摘要目的:探讨人T细胞免疫球蛋白与黏蛋白1(Tim-1)在胶质母细胞瘤中的表达及对肿瘤细胞生物学功能的影响。方法:通过组织芯片免疫组织化学、蛋白质印迹法(Western blot)检测Tim-1在胶质母细胞瘤组织(西安百思达生物科技有限公司，GL805a、GL805c)及细胞株(购自中国科学院上海细胞研究所)中的表达；通过RNA干扰(RNAi)技术构建下调Tim-1表达的胶质母细胞瘤细胞株，采用 t检验比较Tim-1敲低组和Tim-1对照组细胞在增殖、侵袭、迁移上的差异。 结果:Tim-1在胶质母细胞瘤组织中的表达(142.769±37.552)高于正常脑组织(43.501±23.811)；在胶质母细胞瘤细胞株(U87、U251)中的表达高于人脑正常胶质细胞株(HEB)(HEB：0.339±0.021，U87：0.919±0.066， t＝21.910， P<0.01；U251：1.074±0.085， t＝12.559， P<0.01)；成功构建下调Tim-1的胶质母细胞瘤细胞株(sh-Tim-1-U87、sh-Tim-1-U251)；细胞计数试剂盒(CCK-8)结果显示下调Tim-1后肿瘤细胞活力显著降低(24 h sh-NC：0.379±0.059，sh-U87：0.223±0.046， t＝2.767， P<0.05；sh-U251：0.210±0.036， t＝5.637， P<0.01。48 h sh-NC：0.677±0.034，sh-U87：0.444±0.052， t＝4.968， P<0.01；sh-U251：0.441±0.056， t＝8.831， P<0.01。72 h sh-NC：0.801±0.052，sh-U87：0.579±0.060， t＝4.487， P<0.01；sh-U251：0.636±0.056， t＝8.991， P<0.01)；划痕实验结果表明下调Tim-1后肿瘤细胞迁移能力显著降低(sh-NC：74.667±4.510，sh-U87：44.333±4.509， t＝11.651， P<0.01；sh-U251：34.003±3.606， t＝18.401， P<0.01)；Transwell实验显示下调Tim-1后肿瘤细胞侵袭能力显著降低(sh-NC：202.000±10.149，sh-U87：108.333±7.506， t＝11.294， P<0.01；sh-U251：137.667±11.061， t＝12.763， P<0.01)。 结论:Tim-1在胶母细胞瘤组织和细胞株中高表达，下调Tim-1可有效抑制胶质母细胞瘤细胞的增殖、迁移和侵袭能力。

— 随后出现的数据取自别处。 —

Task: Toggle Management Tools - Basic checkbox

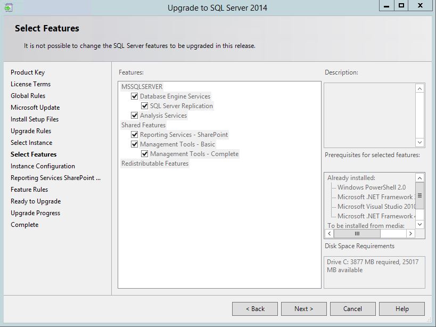Action: [x=136, y=144]
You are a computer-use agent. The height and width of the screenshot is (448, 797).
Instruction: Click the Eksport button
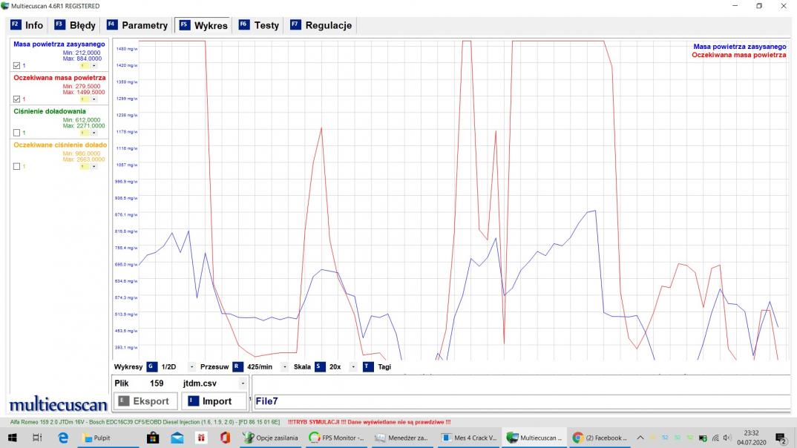tap(144, 401)
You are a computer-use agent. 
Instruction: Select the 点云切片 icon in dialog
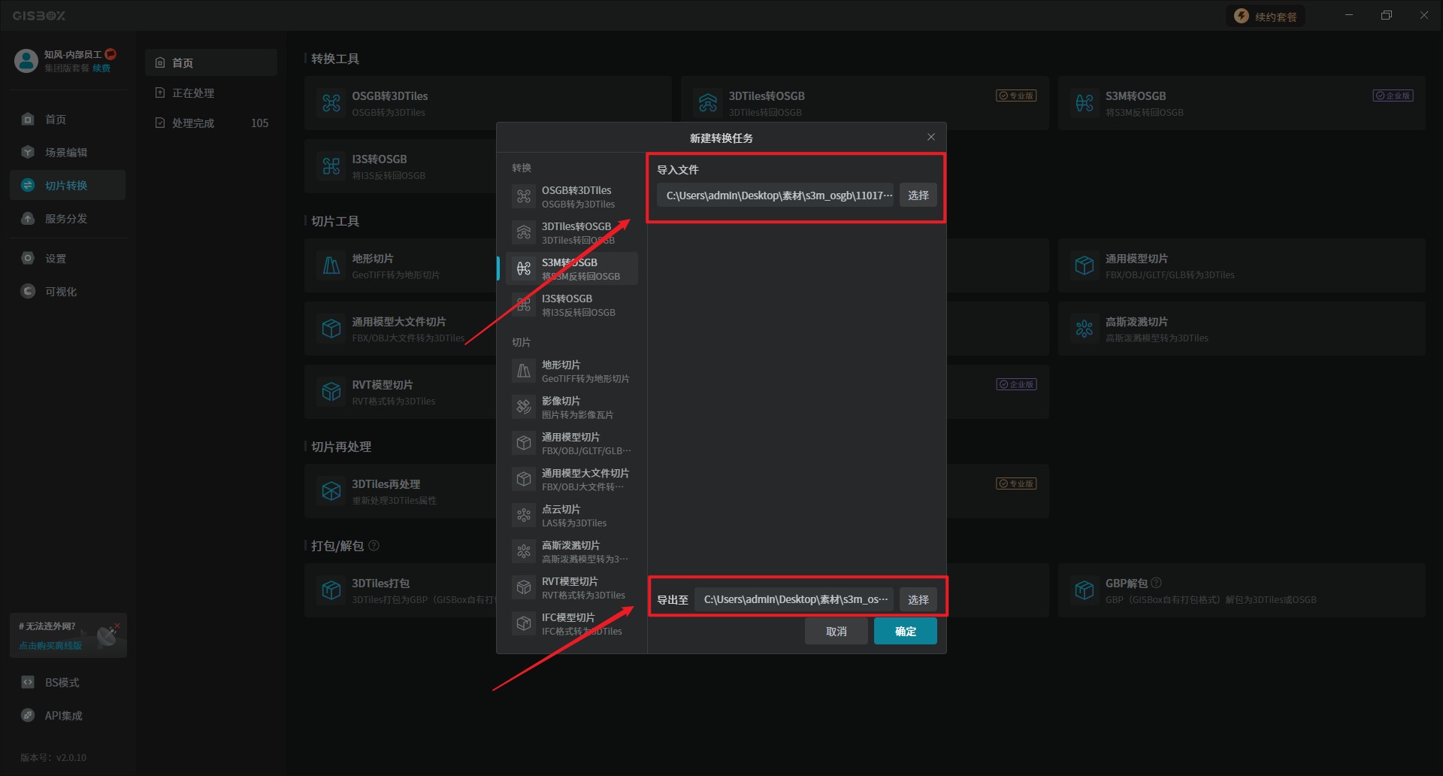524,516
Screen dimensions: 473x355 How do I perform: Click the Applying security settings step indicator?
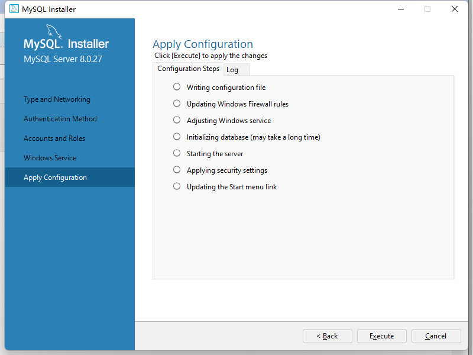(x=177, y=170)
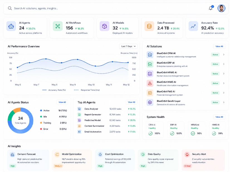This screenshot has width=230, height=172.
Task: Expand the BlueOrbit CRM AI chevron
Action: click(x=224, y=55)
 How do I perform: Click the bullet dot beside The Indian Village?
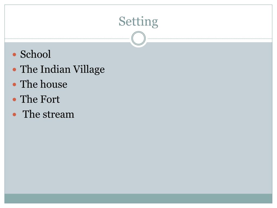[15, 70]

abstractsObjective:To investigate the expression of human T cell immunoglobulin and mucin 1 (Tim-1) in glioblastoma and its effect on the biological function of tumor cells.Methods:The expression of Tim-1 in glioblastoma tissues (Xi’an Best Biological Technology Co., LTD., GL805a, GL805c) and cell lines (purchased from Shanghai Institute of Cell Research, Chinese Academy of Sciences) was detected by immunohistochemistry and Western blot. Glioblastoma cell lines with down-regulated Tim-1 expression were constructed by RNA interference (RNAi), and t-test was used to compare the differences in cell proliferation, invasion and migration between the Tim-1 knockdown group and the Tim-1 control group. Results:The expression of Tim-1 in glioblastoma tissues (142.769±37.552) was higher than that in normal brain tissues (43.501±23.811). The expression of glioblastoma cell lines (U87, U251) was higher than that of normal human glioblastoma cell lines (HEB: 0.339±0.021, U87: 0.919±0.066, t=21.910, P<0.01; U251: 1.074±0.085, t=12.559, P<0.01); Glioblastoma cell lines (sh-Tim-1-U87, sh-Tim-1-U251) down-regulating Tim-1 were successfully constructed. Results of cell counting kit-8 (CCK-8) showed that tumor cell activity was significantly decreased after Tim-1 was down-regulated (24 h sh-NC: 0.379±0.059, sh-U87: 0.223±0.046, t=2.767, P<0.05; sh-U251: 0.210±0.036, t=5.637, P<0.01; 48 h sh-NC: 0.677±0.034, sh-U87: 0.444±0.052, t=4.968, P<0.01; sh-U251: 0.441±0.056, t=8.831, P<0.01. 72 h sh-NC: 0.801±0.052, sh-U87: 0.579±0.060, t=4.487, P<0.01; sh-U251: 0.636±0.056, t=8.991, P<0.01); The results of the scratch test showed that tumor cell migration ability was significantly reduced after down-regulation of Tim-1 (sh-NC: 74.667±4.510, sh-U87: 44.333±4.509, t=11.651, P<0.01. sh-U251: 34.003±3.606, t=18.401, P<0.01); Transwell assay showed that the invasion ability of tumor cells was significantly reduced after down-regulation of Tim-1 (sh-NC: 202.000±10.149, sh-U87: 108.333±7.506, t=11.294, P<0.01; sh-U251: 137.667±11.061, t=12.763, P<0.01). Conclusion:Tim-1 is highly expressed in glioblastoma tissues and cell lines, and down-regulation of Tim-1 can effectively inhibit the proliferation, migration and invasion of glioblastoma cells.